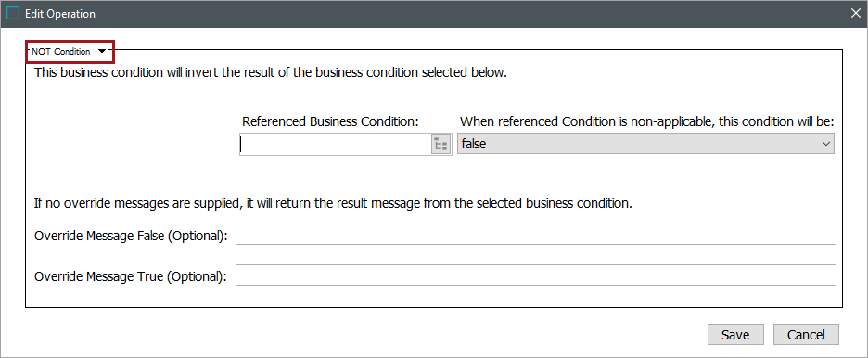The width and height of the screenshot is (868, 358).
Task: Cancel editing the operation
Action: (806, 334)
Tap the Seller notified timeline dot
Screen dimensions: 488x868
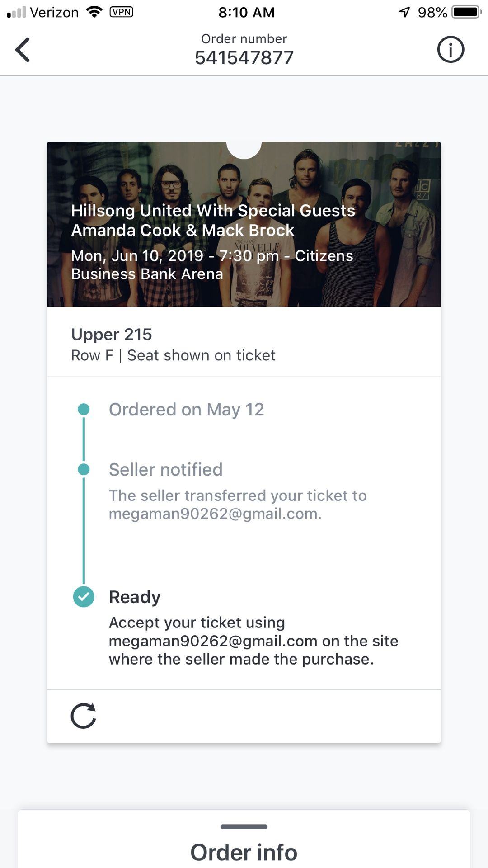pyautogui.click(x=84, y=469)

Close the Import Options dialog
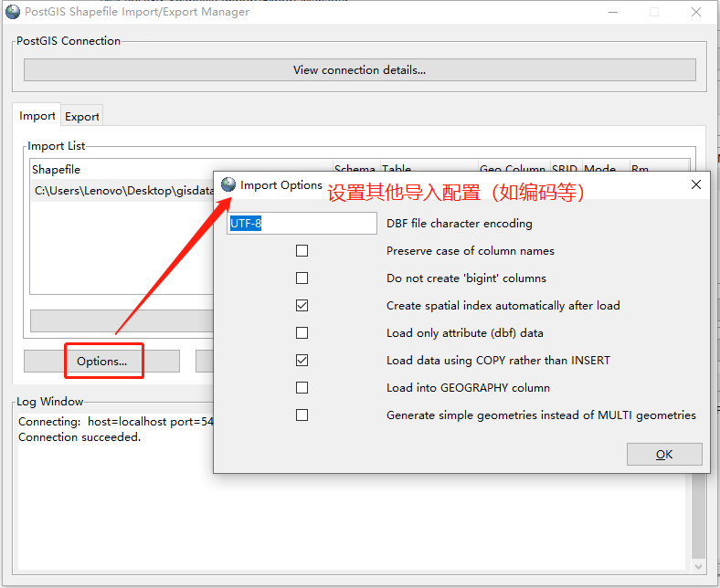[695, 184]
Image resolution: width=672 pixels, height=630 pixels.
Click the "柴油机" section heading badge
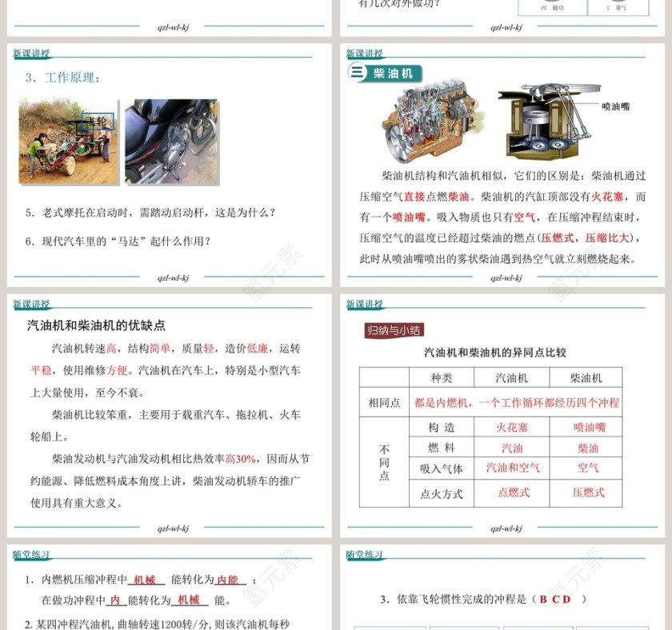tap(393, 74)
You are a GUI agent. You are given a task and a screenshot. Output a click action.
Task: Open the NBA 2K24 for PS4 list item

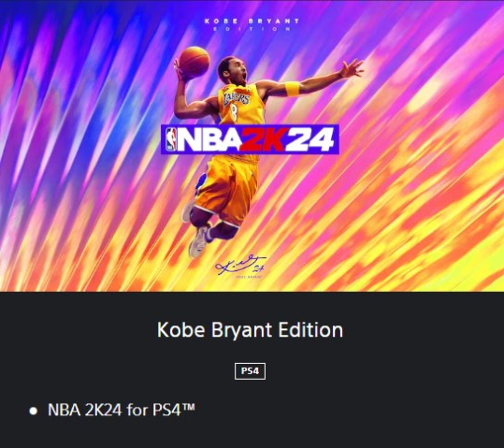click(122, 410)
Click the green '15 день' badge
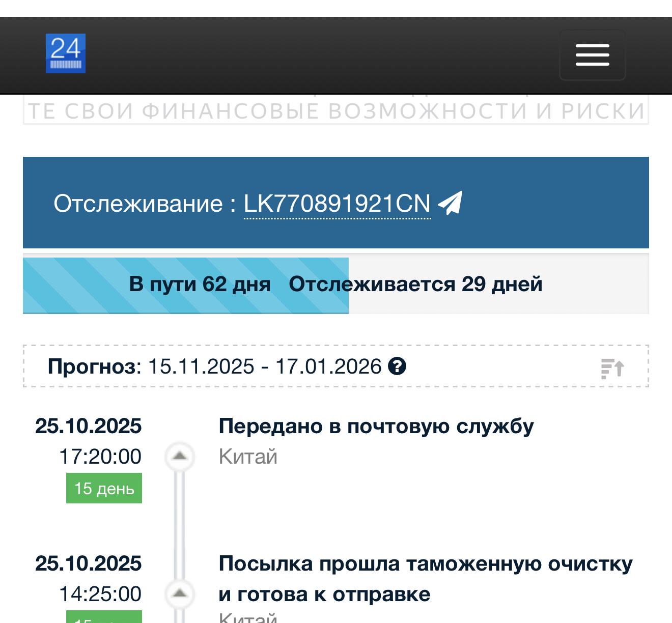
★ ★ ★ ★ ★ ★ ★
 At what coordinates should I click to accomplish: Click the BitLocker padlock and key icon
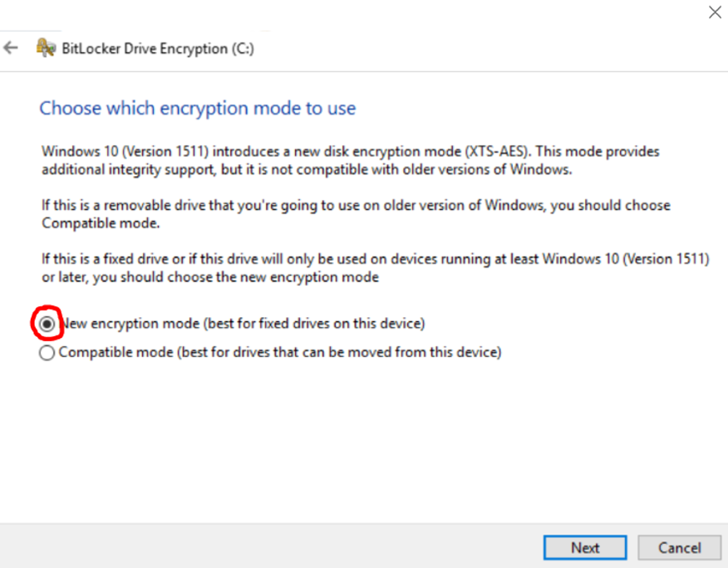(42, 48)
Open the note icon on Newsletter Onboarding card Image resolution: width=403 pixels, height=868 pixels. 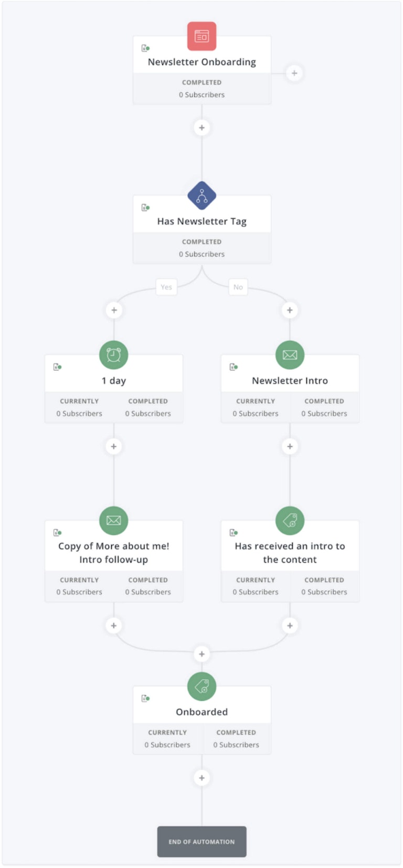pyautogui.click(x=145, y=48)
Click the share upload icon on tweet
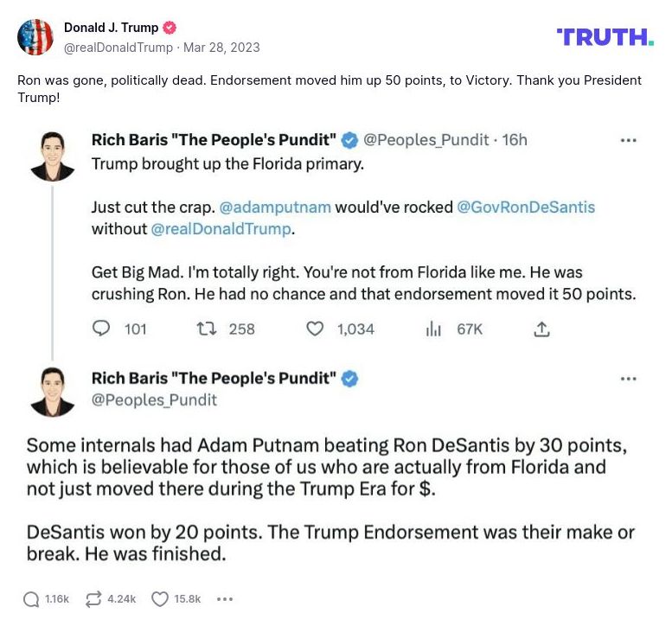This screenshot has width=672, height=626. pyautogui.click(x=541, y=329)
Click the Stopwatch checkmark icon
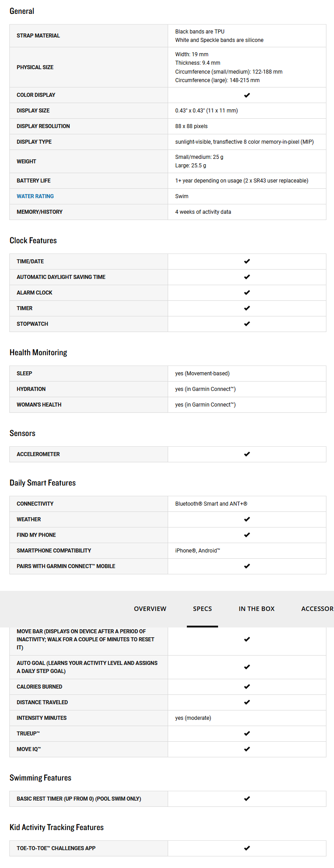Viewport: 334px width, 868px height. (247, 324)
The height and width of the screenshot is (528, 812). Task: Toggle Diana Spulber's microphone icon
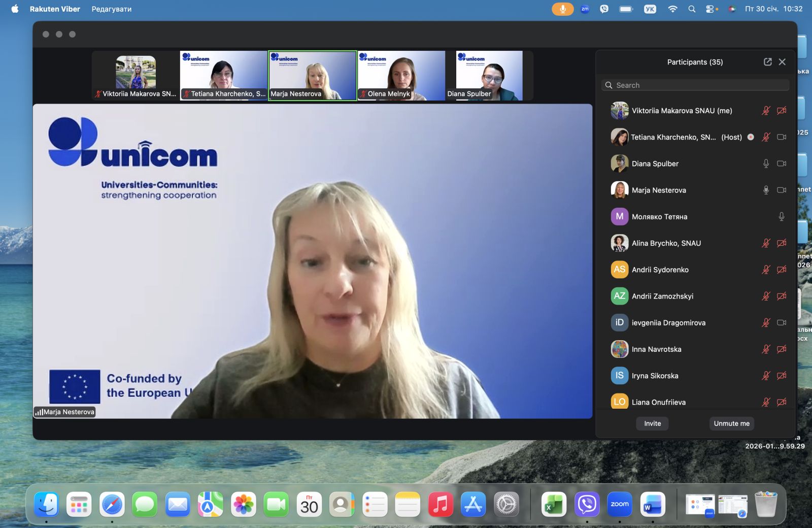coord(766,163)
★ ★ ★ ★ ★ ★ ★
What to do> Although the records above contain pictures, the copy should not; retype exactly the lines from the one containing "Tap the Seller notified timeline dot" through the one containing "Click the green '15 день' badge".

Task response>
Tap the Seller notified timeline dot
Screen dimensions: 488x868
pyautogui.click(x=84, y=469)

Close the Import Options dialog
[695, 184]
Image resolution: width=672 pixels, height=630 pixels.
Click the "柴油机" section heading badge
tap(393, 74)
You are a GUI agent. You are given a task and a screenshot. Output a click action.
Task: Open the NBA 2K24 for PS4 list item

click(122, 410)
Click the green '15 день' badge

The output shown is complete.